Why Soil should be Covered
February 26, 2024
Healthy soil is soil that has an abundance of life in it. To promote soil life, you need to treat it like it should be treated – the same basic needs that we have: oxygen, water, food, and a good environment.
One of the key principles in regenerative agriculture is to keep the soil covered. A soil that is covered will have much less temperature fluctuation:
- Soil that is bare in the hot summer, with air temperatures approaching 100 degrees, can reach 130-150 degrees, while covered soil remains closer to 80-85 degrees. 130 degrees is a cooker for microbes. Many of them will die. Even at 108-110 degrees, many of them will shut down and no longer function or produce glomalin – biotic glues that help the soil aggregation that is so critical for soil breathability.
- Soil that is bare in the cold winter will also reach lower temperatures that soil that is covered – it may be may be as much as 10-20 degrees colder than soil that is covered with a heavy mat of residue. In a sense, this may seem like a good thing because we want the soil to freeze and thaw, right? But remember that biology really slows down the colder the soil gets.
From these two examples, you can hopefully begin to grasp how much temperature fluctuation can occur in a day’s time, especially from the morning to the middle of a hot summer day. But its not just temperature fluctuation – a hot soil will deplete its water resources very, very quickly, making the crops very drought susceptible, and also slowing down the nutrient cycle. A lot of negative happens just from that simple act of having the soil exposed during the hot summer sun.

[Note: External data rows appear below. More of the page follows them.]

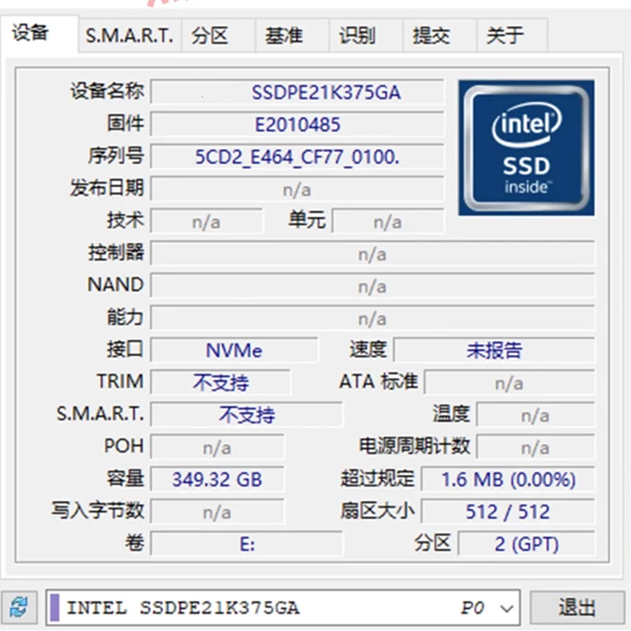
Task: Open the 关于 about tab
Action: click(505, 35)
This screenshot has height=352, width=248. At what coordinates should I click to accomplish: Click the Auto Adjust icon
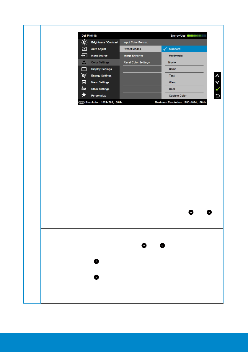tap(84, 49)
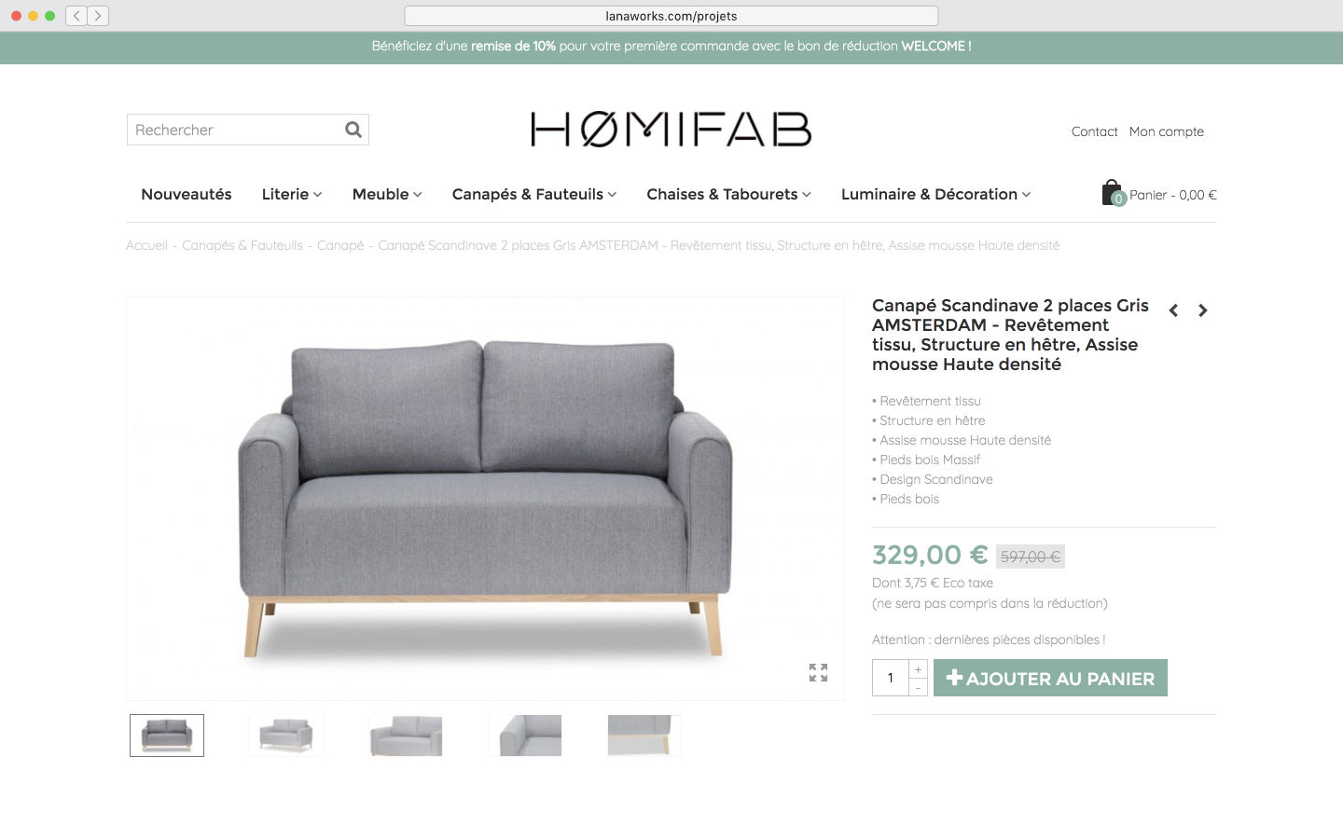Open the shopping bag cart icon
Screen dimensions: 1343x839
pos(1112,193)
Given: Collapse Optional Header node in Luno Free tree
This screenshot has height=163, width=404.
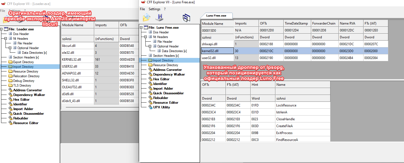Looking at the screenshot, I should tap(150, 46).
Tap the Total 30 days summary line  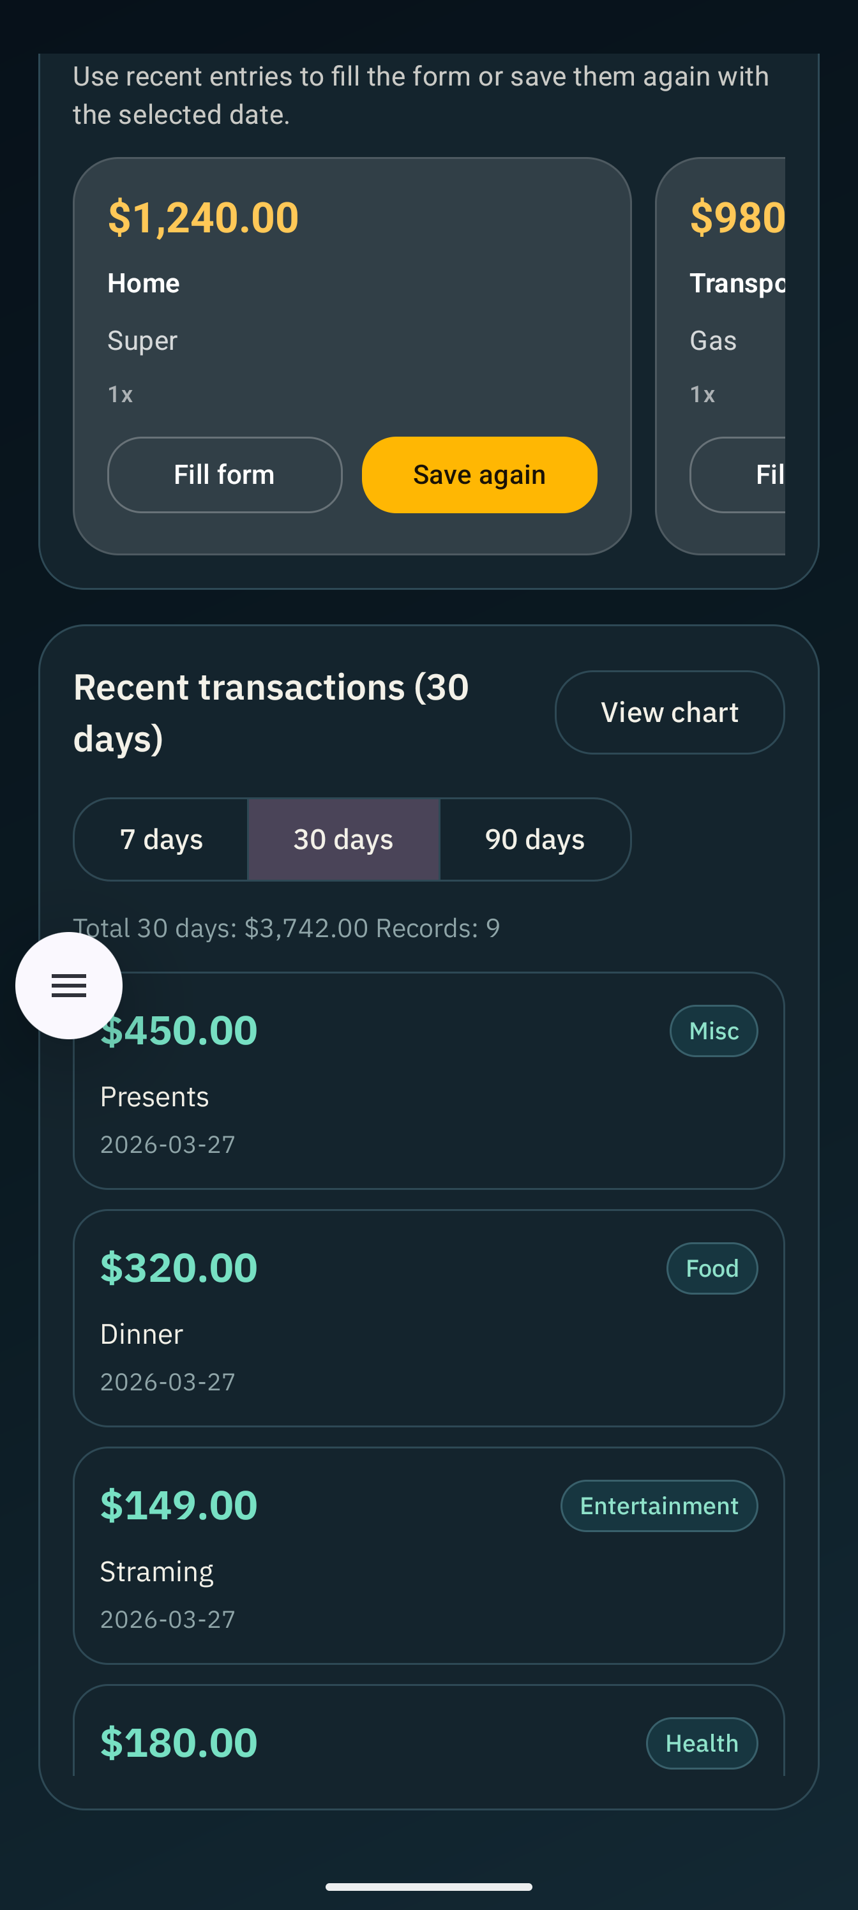coord(286,928)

Three other reasons why you should keep the soil covered are:
- Preventing soil crusting
- Weed suppression
- Reducing soil loss in rainy or windy conditions
While any mulch or dead cover will work for the above examples, the ultimate is a living crop, with many diverse species. A living crop can do all of the above just as well or better than a dead mulch, but it also brings new energy into the system through the process of photosynthesis. A living crop acts as a solar panel, capturing energy from the sun and producing sugars and carbohydrates which are used to fuel practically everything else in the whole ecosystem.
This is important because without a living crop that is photosynthesizing, you don’t have living roots in the soil. Without living roots in the soil, biology isn’t well fed. Without biology and mycorrhizae fungi, no glomalin or biotic glues are being produced. Without glomalin and biotic glues, soil will not remain aggregated. And then the soil will become compacted and plated. NOT what we want to have happen.
Soil aggregation, the structured soil that we all desire, does not happen if you don’t have roots deep into the soil. Biology feeds at the roots. Biology and mycorrhizal fungi then produce glomalin and biotic glues, which then produces soil aggregates. This is then repeated over time to create deeply aggregated soils – deeper every year until the roots no longer go deeper.
In summary, think of it this way: Living crop > root growth > biological growth > soil aggregation > REPEAT.